We slip into a narrow room with a gurney along the wall. There is no lock on the door, so Alistair forces a flimsy office chair up against the handle. It will have to do.
I expect Alistair to smash me up against the wall, taking his fury out on me. Demolish me. I will welcome it. But there is no anger in his movements, no violence. His touch is gentle as his hand travels to my hair; his lips tenderly seek mine out. We kiss, long and slow, and I open myself up to him, offering everything I have.
“I’m yours,” I say. “You can do anything you want to me. Anything.”
Alistair growls in response. “Don’t say it if you don’t mean it.”
I push my body up against him, feeling him harden. “I mean it.”
“I want to make you come,” he says.
“My pleasure doesn’t matter right now,” I whisper. Also, in my experience, female orgasms can take a while—and we didn’t have the luxury of time.
His grip on me tightens. “Your pleasure is the only thing that matters.”
“I don’t care about pleasure right now. I want to comfort you,” I say. “Tell me what to do.”
“I want you to do nothing but give yourself up to me.”
“I have,” I reply, looking into his hungry eyes. “I am. I’m yours.”

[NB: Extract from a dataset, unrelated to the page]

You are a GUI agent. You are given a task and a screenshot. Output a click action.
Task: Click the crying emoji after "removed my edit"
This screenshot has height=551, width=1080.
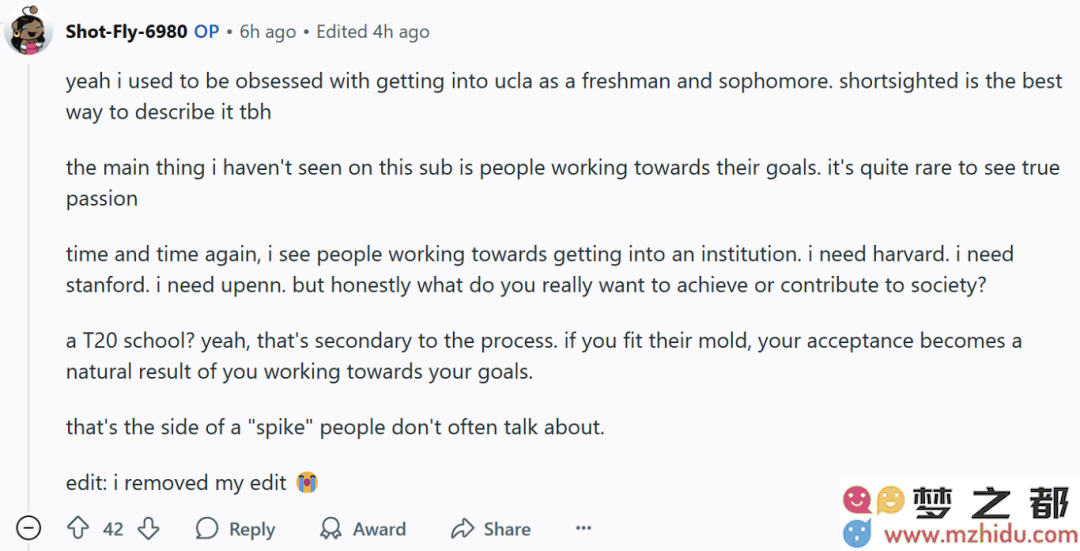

My skin tingles with desire. Alistair’s fingers find the top button on my blouse, and then he loses what little patience he has and rips it open. I gasp. He was so gentle a moment ago, and now he’s back to being my ferocious black jaguar. He plunges his teeth into my neck, not hard enough to break the skin but to cause just the right amount of pain. I cry out at the surprise and bite, and I think he’ll cover my mouth, but he doesn’t. He’s past caring about anything else but us and our flaming skin. He sucks my neck for a while, hard and focused, driving me crazy, then moves down to my breasts. Alistair yanks my bra down. I’m nervous that he’ll suck too hard on my sensitive nipples, but instead, he shoves as much of my boob into his mouth as he can, squeezing the rest with his strong beautiful hands and it feels intense but incredible. My clit hums.
He’s acting unpredictable so I’m a little anxious that he’ll inadvertently hurt me, but I breathe and give in. He’s never given me a reason not to trust him when it comes to sex, and I have my safe word.
“Fuck me however you like,” I murmur. “I don’t want to come. I just want you inside me.”
He growls again and pushes his body against me, harder and with less care. I gasp as he spins me to face away and bends me over the gurney. He claws at my panties, pulling them down. Everything happens so fast. The moment feels out of control, but I go with it. If this is what Alistair needs, I’m game. He has a strong hand on my back, keeping me squashed against the thin mattress. Desire takes over and I’m no longer nervous.
“Be as rough as you like,” I say over my shoulder. I can feel his hard cock against my ass.
His voice is gruff with emotion. “I don’t want to hurt you.”
“Do what you need to do. I’ll tell you to stop if I can’t handle it.”
“You’re too precious for that,” he whispers. “You’re my goddess. You’re the love of my life.”
I had expected to be surprised by Alistair in this poky room, but I had not expected those words. I want to make it okay for him to do what he needs. I push my soft ass back into him, offering myself to him like an animal on heat.
“I’m not your goddess right now,” I say. “I’m your whore.”